Put every line of the records below into a JSON list of strings, one string per line, skipping blank lines. Leave the pictures out.

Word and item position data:
begin

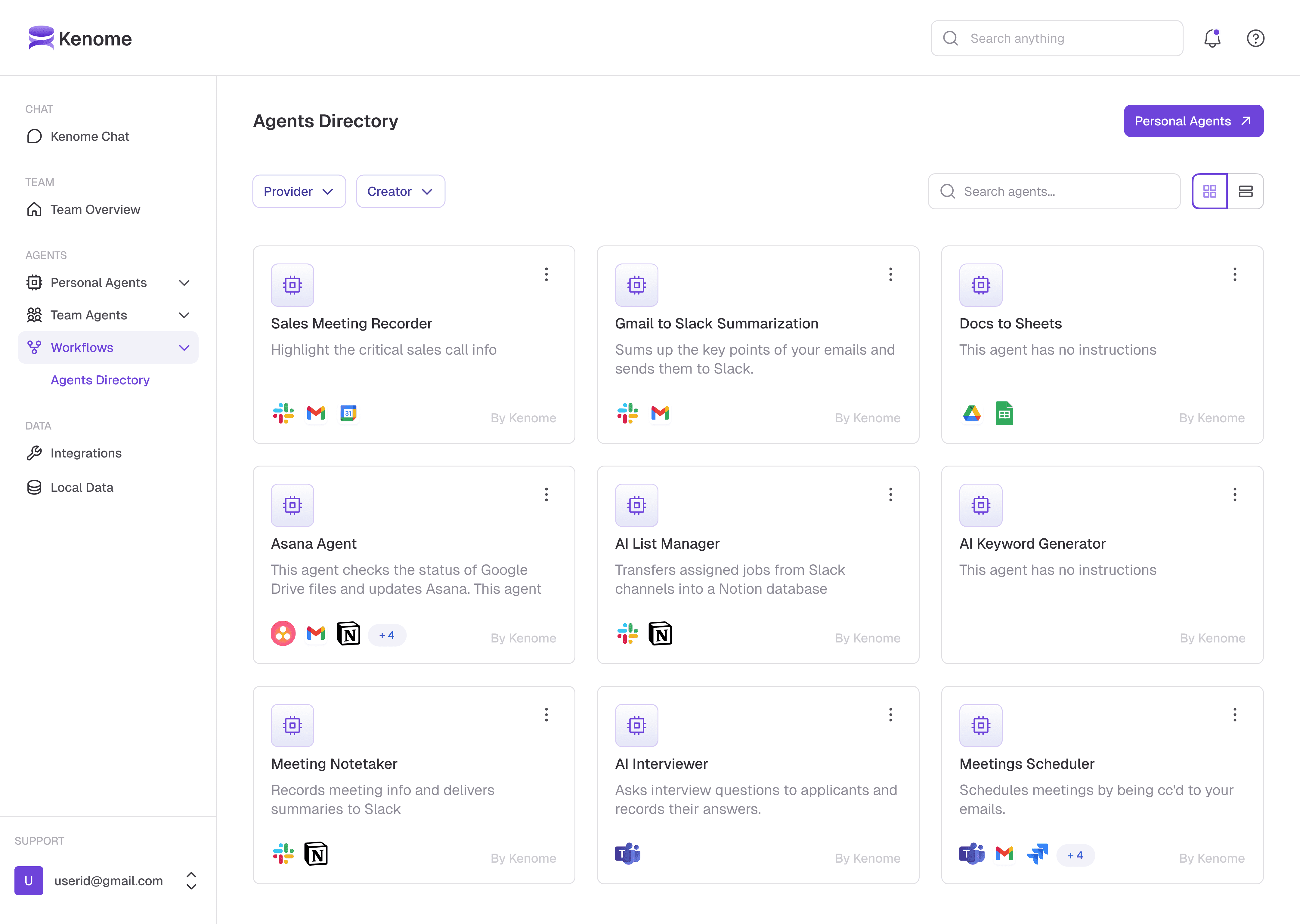Image resolution: width=1300 pixels, height=924 pixels.
Task: Switch to grid view layout
Action: coord(1209,191)
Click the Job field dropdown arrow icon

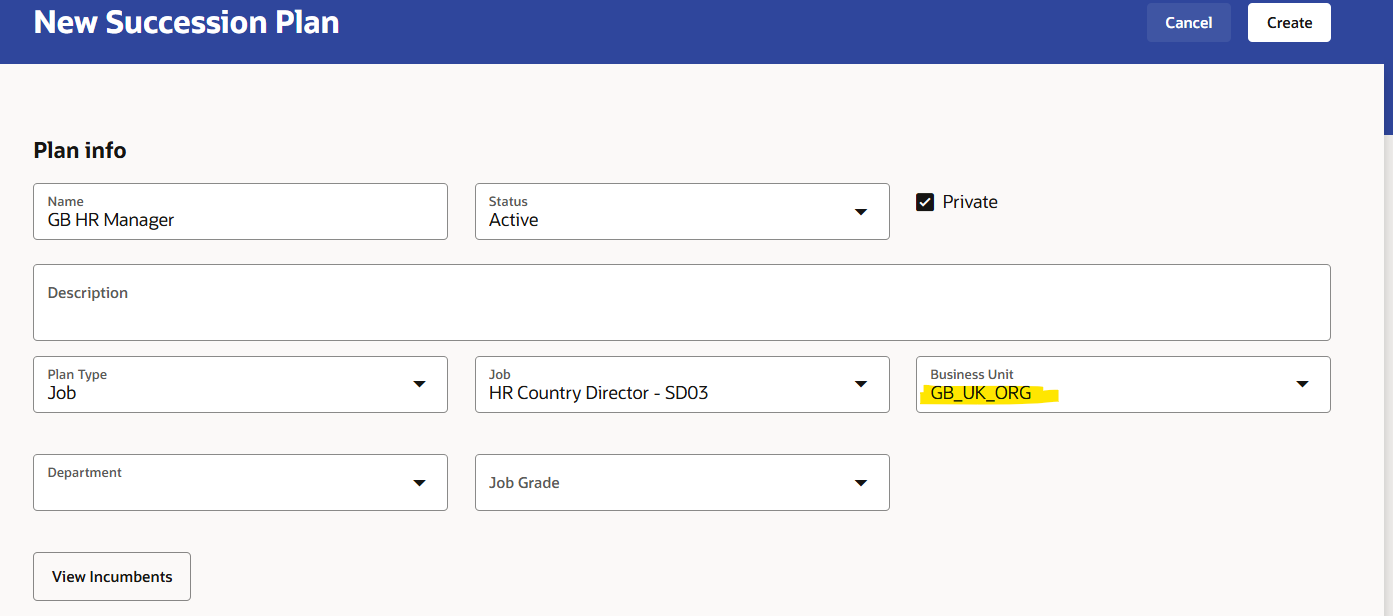coord(861,385)
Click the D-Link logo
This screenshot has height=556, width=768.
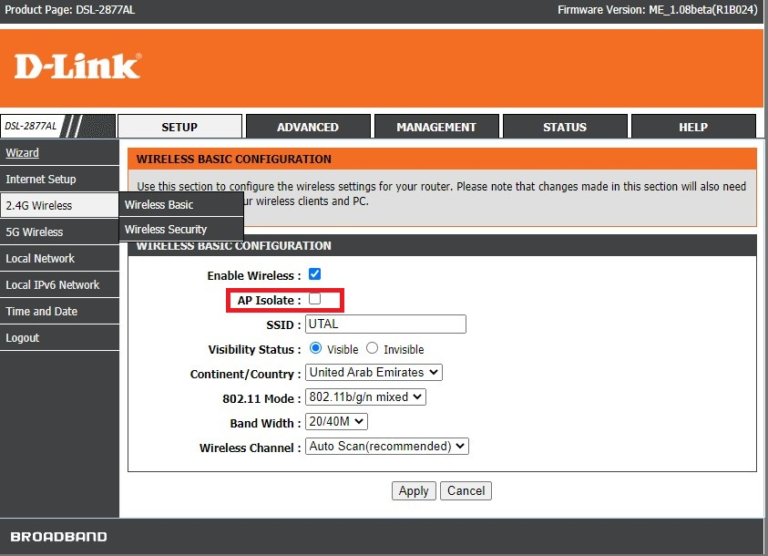point(77,67)
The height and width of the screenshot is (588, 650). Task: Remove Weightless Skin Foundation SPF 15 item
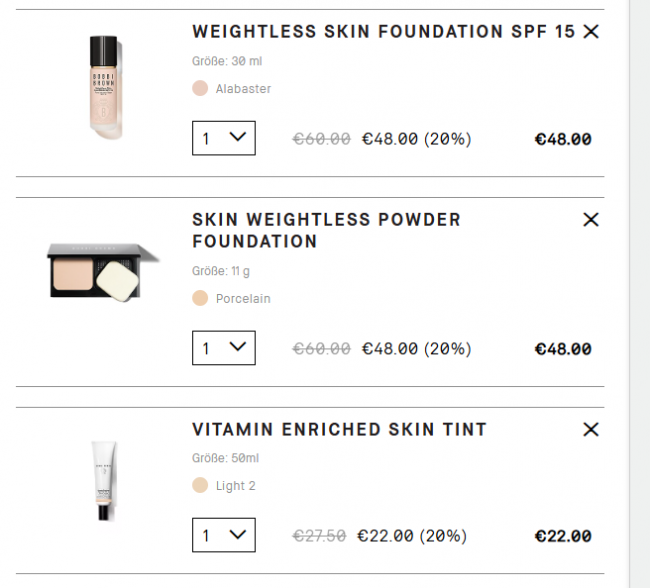[x=591, y=32]
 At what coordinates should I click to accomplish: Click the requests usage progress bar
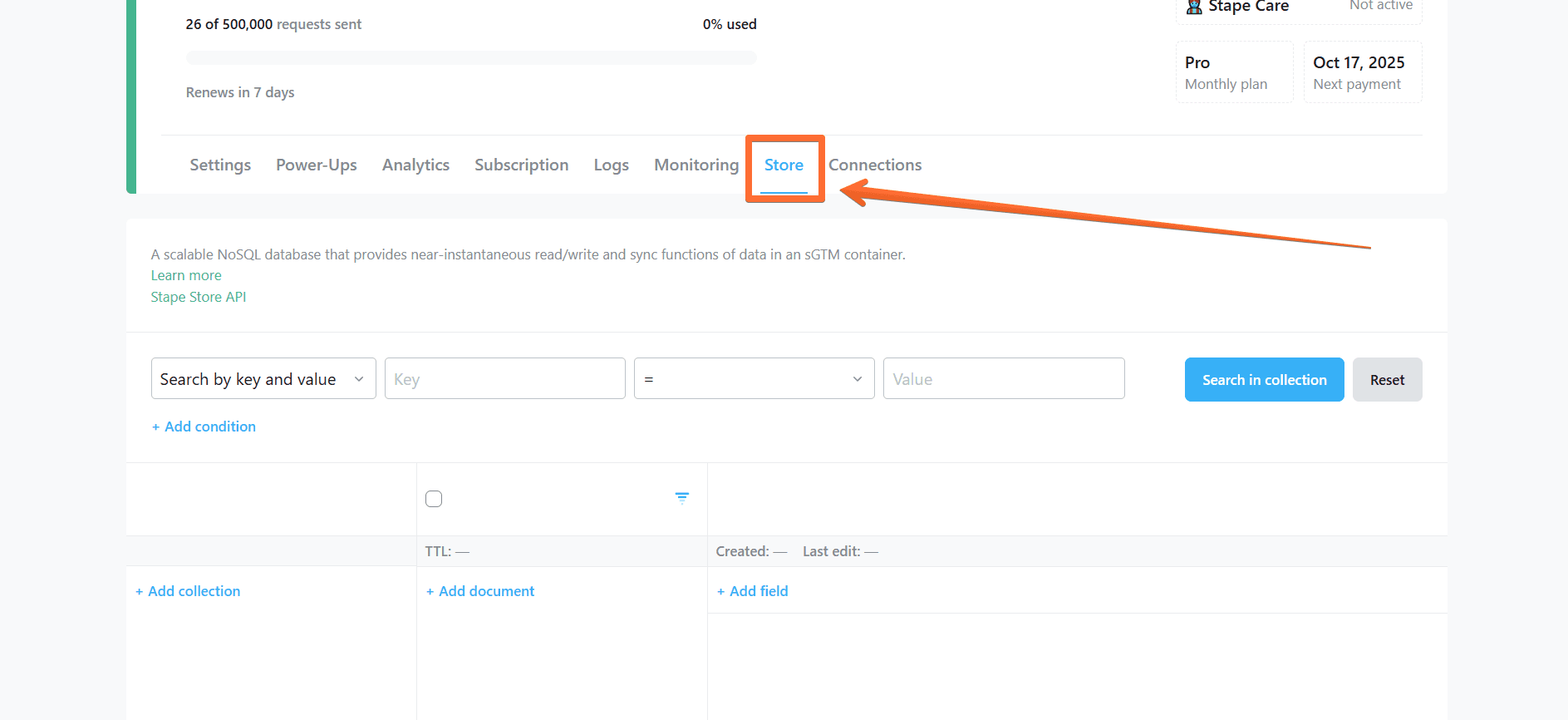click(x=471, y=58)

end

ANSWER TO THE PROBLEM »
[
  "Image resolution: width=1300 pixels, height=924 pixels.",
  "Task: Switch to grid view layout",
  "Action: coord(1209,191)",
  "Click the Job field dropdown arrow icon",
  "coord(861,385)",
  "Click the D-Link logo",
  "This screenshot has height=556, width=768.",
  "point(77,67)",
  "The height and width of the screenshot is (588, 650). Task: Remove Weightless Skin Foundation SPF 15 item",
  "[x=591, y=32]",
  " At what coordinates should I click to accomplish: Click the requests usage progress bar",
  "click(x=471, y=58)"
]